Using 3D printing for metal part production
The techniques we now know as 3D printing or additive manufacturing were once only used for prototyping – producing physical models that were just a representation of a design concept. Now, they are firmly established as ways to make finished parts – thanks to the advent of better materials and more accurate control of part production.
3D printing first started to be used as a production technique, for parts in the motorsports and aerospace industry. Now, sophisticated techniques such as DMLS (direct metal laser sintering) can be used to make highly engineered metal parts.

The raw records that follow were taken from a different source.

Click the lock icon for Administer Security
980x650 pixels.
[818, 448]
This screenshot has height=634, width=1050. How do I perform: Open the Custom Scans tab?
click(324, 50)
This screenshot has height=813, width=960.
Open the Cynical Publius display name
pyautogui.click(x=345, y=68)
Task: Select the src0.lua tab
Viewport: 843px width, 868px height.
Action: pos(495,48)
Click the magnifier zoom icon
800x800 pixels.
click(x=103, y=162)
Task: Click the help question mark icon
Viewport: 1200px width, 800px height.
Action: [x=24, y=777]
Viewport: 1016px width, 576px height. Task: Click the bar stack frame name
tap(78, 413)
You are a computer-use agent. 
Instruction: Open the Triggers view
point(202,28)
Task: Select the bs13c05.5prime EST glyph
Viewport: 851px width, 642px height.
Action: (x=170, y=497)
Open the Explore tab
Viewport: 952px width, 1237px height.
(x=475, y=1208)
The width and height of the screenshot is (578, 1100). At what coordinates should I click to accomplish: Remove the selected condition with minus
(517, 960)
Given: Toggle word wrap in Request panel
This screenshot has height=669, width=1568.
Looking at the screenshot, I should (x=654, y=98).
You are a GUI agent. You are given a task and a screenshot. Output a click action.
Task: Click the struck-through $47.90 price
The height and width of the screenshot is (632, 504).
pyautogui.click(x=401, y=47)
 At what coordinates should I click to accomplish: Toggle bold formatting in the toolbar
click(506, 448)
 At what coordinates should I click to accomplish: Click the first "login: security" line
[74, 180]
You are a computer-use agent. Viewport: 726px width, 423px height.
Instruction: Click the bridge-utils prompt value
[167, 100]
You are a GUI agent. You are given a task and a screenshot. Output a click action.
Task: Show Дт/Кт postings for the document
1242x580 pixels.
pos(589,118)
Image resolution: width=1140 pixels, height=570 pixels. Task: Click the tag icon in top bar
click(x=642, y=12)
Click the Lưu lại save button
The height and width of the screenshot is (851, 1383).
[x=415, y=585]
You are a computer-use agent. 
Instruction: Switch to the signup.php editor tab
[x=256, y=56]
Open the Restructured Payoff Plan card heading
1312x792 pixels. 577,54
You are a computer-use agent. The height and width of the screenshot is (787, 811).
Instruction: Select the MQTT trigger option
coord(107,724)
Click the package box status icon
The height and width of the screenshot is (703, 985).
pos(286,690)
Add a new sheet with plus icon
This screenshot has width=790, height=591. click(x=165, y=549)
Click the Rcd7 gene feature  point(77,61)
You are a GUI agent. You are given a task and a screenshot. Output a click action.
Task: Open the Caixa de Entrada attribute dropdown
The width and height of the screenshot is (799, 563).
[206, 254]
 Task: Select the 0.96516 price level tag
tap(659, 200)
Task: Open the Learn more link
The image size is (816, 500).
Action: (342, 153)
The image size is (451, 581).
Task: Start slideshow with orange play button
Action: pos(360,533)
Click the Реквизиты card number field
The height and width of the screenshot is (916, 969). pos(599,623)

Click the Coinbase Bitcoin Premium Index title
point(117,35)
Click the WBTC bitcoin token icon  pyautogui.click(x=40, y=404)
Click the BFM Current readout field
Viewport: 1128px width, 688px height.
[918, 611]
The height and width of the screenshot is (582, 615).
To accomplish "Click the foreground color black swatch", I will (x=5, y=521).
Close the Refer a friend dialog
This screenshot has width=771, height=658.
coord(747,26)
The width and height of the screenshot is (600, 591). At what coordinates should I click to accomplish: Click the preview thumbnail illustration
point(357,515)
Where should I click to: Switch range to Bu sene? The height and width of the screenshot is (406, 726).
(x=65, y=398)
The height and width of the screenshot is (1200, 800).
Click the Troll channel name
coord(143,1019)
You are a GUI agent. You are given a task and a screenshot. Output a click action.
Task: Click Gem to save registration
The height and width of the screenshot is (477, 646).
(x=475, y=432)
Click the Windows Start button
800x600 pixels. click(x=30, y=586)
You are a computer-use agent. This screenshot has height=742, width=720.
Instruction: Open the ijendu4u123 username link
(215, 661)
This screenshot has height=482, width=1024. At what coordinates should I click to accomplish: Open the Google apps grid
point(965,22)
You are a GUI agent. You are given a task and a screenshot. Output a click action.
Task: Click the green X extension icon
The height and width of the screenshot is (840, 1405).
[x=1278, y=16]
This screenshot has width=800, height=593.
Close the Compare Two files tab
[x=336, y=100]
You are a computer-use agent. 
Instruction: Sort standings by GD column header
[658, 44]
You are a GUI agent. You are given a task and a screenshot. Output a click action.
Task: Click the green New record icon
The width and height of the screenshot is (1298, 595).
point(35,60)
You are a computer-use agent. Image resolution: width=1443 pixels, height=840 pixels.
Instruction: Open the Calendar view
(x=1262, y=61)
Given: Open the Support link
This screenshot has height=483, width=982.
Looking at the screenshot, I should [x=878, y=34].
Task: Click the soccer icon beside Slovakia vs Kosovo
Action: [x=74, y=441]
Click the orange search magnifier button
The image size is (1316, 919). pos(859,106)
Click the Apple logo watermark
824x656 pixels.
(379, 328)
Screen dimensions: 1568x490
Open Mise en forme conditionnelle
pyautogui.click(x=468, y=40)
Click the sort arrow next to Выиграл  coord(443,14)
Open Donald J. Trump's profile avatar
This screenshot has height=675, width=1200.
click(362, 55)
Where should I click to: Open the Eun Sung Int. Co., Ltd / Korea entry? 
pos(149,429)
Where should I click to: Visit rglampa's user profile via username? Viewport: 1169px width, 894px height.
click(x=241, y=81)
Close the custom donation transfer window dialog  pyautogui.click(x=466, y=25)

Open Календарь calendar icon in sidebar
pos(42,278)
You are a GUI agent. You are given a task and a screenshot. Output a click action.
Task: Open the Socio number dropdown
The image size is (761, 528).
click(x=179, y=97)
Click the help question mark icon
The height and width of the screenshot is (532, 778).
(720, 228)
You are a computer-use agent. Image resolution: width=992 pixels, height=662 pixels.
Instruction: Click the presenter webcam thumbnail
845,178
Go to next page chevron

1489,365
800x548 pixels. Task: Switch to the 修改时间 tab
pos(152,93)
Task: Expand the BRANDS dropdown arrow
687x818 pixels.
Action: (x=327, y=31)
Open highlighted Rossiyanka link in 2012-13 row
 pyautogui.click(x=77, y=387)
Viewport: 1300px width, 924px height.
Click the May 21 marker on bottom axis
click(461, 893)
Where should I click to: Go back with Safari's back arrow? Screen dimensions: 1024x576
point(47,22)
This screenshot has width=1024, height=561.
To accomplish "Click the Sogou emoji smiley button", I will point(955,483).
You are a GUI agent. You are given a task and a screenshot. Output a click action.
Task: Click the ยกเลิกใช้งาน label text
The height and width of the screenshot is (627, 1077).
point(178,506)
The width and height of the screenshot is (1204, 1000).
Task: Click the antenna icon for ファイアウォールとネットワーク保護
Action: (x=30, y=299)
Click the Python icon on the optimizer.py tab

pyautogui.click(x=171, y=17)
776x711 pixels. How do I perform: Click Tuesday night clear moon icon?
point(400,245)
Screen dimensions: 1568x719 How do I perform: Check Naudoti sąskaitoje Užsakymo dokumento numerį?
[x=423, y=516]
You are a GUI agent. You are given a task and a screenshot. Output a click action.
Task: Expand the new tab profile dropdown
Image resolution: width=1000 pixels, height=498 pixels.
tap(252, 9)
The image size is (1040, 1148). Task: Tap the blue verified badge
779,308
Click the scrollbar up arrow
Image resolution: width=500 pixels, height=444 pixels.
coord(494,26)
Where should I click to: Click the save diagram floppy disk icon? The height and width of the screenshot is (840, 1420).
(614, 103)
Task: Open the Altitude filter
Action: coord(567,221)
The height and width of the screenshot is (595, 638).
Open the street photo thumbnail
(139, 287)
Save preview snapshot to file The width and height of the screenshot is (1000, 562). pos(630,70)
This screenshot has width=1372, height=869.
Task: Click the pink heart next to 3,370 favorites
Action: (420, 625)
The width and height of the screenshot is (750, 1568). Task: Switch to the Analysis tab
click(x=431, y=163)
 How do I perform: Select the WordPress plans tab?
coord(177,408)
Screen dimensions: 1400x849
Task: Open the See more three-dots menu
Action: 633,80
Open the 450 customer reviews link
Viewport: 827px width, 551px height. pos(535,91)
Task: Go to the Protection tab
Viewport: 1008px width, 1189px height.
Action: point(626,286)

In DMLS, powdered metals and alloys are ‘cured’ using powerful lasers – to create finished parts in materials including aluminium, stainless steel and even titanium. The technique can be used to make detailed designs in a short timeframe. Examples of the kinds of parts that can be made using DMLS include heat exchangers, surgical tools and pump components. Techniques such as DMLS are becoming increasingly popular in the aerospace industry, for instance, where volumes of specialised parts can be quite low.
Techniques such as DMLS are not intended as direct replacements for established techniques such as casting or CNC machining. Instead, they are chosen for small production runs. Aerospace, automotive and medical companies have all found that 3D printing is a more appropriate technique for making certain low volume but high-quality parts. The production volume for which a technique such as DMLS is more economically viable than, say, CNC machining, will change depending on exact conditions.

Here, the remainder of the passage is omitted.